If the man in the OP is like this, I can very well understand she will still be seriously affected by it all these years later. That said, I agree with SGB about minimising the drama. He has no power over the OP now and ignoring him is the best policy. Anyone other than very close friends and family can just be told OP was at university with him and he's totally vile, so she doesn't want to have anything to do with him.

JustJanice · 07/04/2015 13:14

Let's hope that no woman in real need of a refuge space is turned away due to you taking one up.

Heels99 · 07/04/2015 13:41

you can choose to leave this relationship in the past, a uni fling with someone who treated you horribly any years ago. You are now older and wiser and wouldn't accept such treatment and are making a success of your life- great. He has a wife, child and who knows how he remembers it, if indeed he does.
Or you can create a big drama, tell all your friends, confront him , move to a refuge etc etc. but why? What will you gain? You need to move on and all the histrionics are not helping. It was years ago, it was short lived, he was an idiot, don't give him headroom! This is in the past, leave it there!
A counsellor cannot diagnose ptsd by the way, you would need a clinical diagnosis.
Good luck with moving on with your life.

Heels99 · 07/04/2015 13:42

And to say you will never get over this is nonsense, you have lived your life fine without psd symptoms for years. Crack on.

pocketsaviour · 07/04/2015 13:57

OP, PTSD treatment has come a long way in the past few years and the outlook now is much more promising than it used to be. There is a new technique called EMDR which is a very effective treatment, so you could look for a therapist who has certification in this.

strictly and Janice, shame on you. What do you do for an encore, picket A&E and complain that anyone not terminal should piss off home? Hmm

strictlyastrictlyfan · 07/04/2015 14:08

pocket I was very surprised that Woman's Aid have the resources to offer refuge accommodation to the OP and offer to pay her rent whilst she's there, presumably indefinitely, as she may never recover from her post-traumatic stress disorder from this man.

I do think it's wonderful that they have the resources to be so generous.

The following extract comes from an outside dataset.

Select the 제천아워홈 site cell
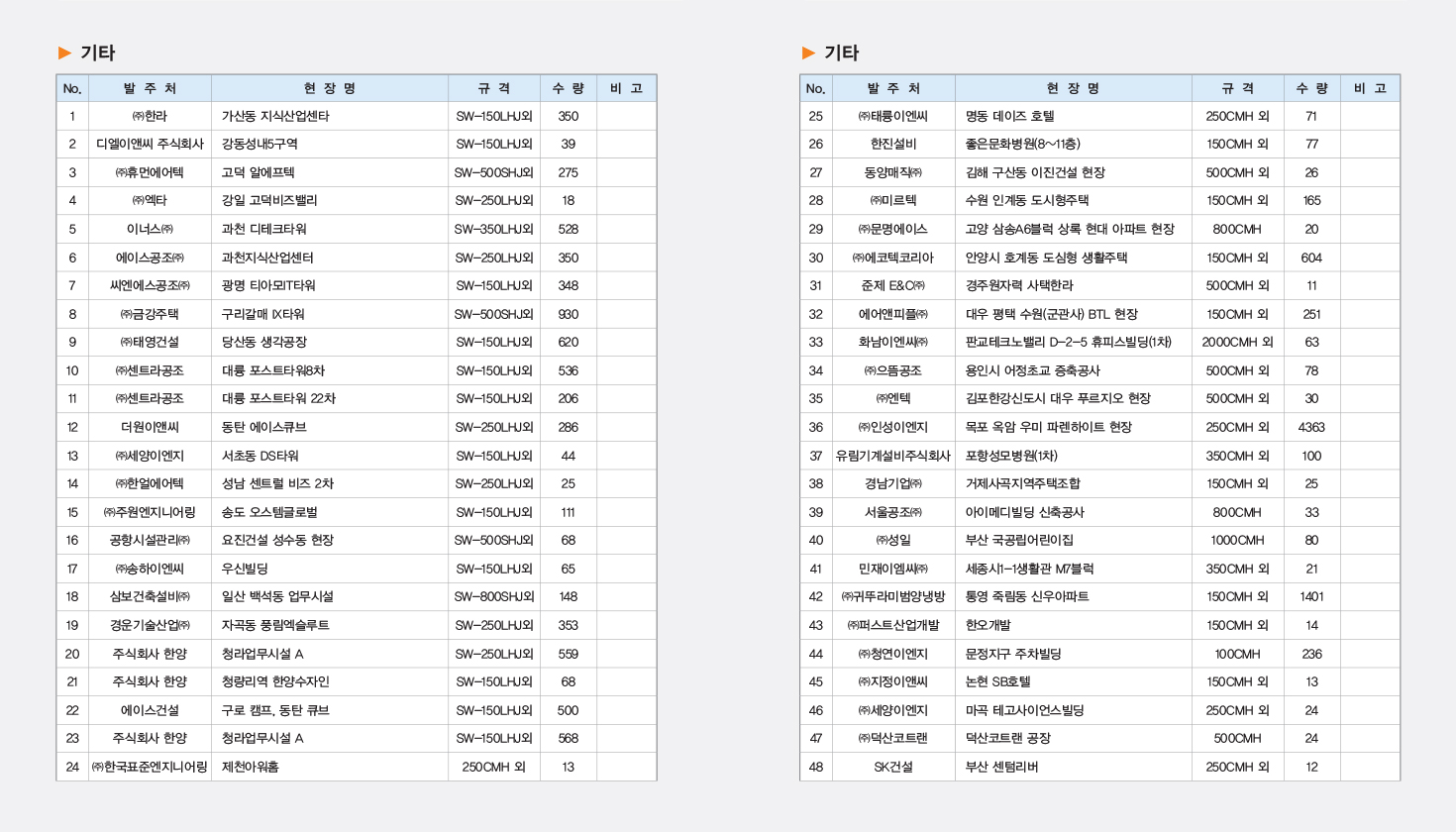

Woman's Aid is such a vital charity and it's brilliant that they're so well funded.

JustJanice · 07/04/2015 14:21

Yes it's wonderful they're so well funded. I had no idea.

MNpostingbot · 07/04/2015 14:29

Surprised and if I'm honest, disappointed, at women's aids position on this. I had a lot of sympathy for them and signed petitions which helped them secure an additional 10m finding for precisely these type of refuges only last November.

im told the women's aid refuges are under considerable stress financially already, that this local service groups is making places available in this sort of circumstance is tragic when other service groups around the country are turning away people in serious danger.

Surely there should be some mechanism by which this obviously well funded group can pass funds to service groups facing severe challenges?

It also makes me question women's aid generally. Surely their priority is supporting the most at risk people? This smacks of local government budgetingn where they give away money ineffectively at the year end simply to show they spent it to secure the same grant level going forward.

SoupDragon · 07/04/2015 14:46

Let's hope that no woman in real need of a refuge space is turned away due to you taking one up.

If you could be bothered to read what the OP said rather than just being nasty about one thing early in her post, you would notice she said she isn't taking up the offer.

JustJanice · 07/04/2015 14:58

Not yet soup dragon. Who knows what'll happen if she happens to spot him in Tesco though? If she's this traumatised at the very thought of it she might well change her mind about that refuge space.